• **What you have to do**:
Pull each line containing "computer" from the data.

• **Given records**:
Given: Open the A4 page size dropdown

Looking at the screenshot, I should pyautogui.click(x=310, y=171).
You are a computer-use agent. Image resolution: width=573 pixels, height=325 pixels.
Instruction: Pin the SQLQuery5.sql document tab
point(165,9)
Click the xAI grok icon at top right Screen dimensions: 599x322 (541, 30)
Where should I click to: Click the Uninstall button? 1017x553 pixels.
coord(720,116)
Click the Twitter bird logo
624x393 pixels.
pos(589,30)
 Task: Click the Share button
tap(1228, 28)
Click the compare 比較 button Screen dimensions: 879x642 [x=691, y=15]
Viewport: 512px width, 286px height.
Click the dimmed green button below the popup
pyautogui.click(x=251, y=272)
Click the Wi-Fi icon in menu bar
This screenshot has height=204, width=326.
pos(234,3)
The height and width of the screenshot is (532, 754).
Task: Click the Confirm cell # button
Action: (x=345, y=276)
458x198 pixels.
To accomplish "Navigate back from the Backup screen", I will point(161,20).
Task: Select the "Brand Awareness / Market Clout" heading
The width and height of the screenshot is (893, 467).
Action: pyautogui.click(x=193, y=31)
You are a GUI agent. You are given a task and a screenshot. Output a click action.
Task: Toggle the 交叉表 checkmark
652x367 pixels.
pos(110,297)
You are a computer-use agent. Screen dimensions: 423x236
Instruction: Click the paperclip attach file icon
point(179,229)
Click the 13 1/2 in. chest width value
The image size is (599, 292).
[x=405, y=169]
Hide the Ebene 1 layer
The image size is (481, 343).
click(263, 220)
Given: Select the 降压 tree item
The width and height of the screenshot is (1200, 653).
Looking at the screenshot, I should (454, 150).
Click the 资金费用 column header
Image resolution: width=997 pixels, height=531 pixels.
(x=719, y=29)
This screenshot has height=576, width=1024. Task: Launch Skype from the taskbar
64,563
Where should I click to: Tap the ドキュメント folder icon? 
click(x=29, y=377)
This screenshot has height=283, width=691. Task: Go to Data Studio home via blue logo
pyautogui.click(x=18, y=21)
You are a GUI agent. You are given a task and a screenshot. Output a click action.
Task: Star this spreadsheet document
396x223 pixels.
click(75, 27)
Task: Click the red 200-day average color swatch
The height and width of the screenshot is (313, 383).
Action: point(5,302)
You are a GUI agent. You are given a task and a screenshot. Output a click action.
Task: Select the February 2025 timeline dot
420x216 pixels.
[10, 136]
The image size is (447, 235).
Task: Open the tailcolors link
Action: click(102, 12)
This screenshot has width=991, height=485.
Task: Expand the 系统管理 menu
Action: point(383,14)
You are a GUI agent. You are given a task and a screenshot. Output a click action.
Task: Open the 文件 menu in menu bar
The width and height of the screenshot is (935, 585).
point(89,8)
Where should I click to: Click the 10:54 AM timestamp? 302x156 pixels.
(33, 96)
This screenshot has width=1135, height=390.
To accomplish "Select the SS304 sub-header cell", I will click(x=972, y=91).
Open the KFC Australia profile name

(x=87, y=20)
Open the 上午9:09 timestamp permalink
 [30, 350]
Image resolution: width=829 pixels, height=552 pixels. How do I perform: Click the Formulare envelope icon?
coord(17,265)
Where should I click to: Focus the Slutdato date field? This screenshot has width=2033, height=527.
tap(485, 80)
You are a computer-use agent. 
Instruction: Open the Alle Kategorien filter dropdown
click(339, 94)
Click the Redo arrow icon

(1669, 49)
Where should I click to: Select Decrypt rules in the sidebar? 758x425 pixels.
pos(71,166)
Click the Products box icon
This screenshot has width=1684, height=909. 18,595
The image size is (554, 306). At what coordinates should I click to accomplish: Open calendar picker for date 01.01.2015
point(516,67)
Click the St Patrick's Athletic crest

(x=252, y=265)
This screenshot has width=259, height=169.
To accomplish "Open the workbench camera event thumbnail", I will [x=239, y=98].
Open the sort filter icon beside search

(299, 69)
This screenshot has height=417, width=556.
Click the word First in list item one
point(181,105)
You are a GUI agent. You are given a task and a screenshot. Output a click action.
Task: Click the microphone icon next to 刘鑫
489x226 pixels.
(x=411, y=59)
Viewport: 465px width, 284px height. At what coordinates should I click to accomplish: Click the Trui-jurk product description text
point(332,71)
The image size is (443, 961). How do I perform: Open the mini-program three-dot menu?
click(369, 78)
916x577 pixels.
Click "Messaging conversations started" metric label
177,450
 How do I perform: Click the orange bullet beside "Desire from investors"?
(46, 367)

• **Reply to the exercise**:
You are a computer-use agent. Image resolution: width=573 pixels, height=325 pixels.
You are a computer-use agent. Screen dimensions: 423x236
You are a computer-use agent. 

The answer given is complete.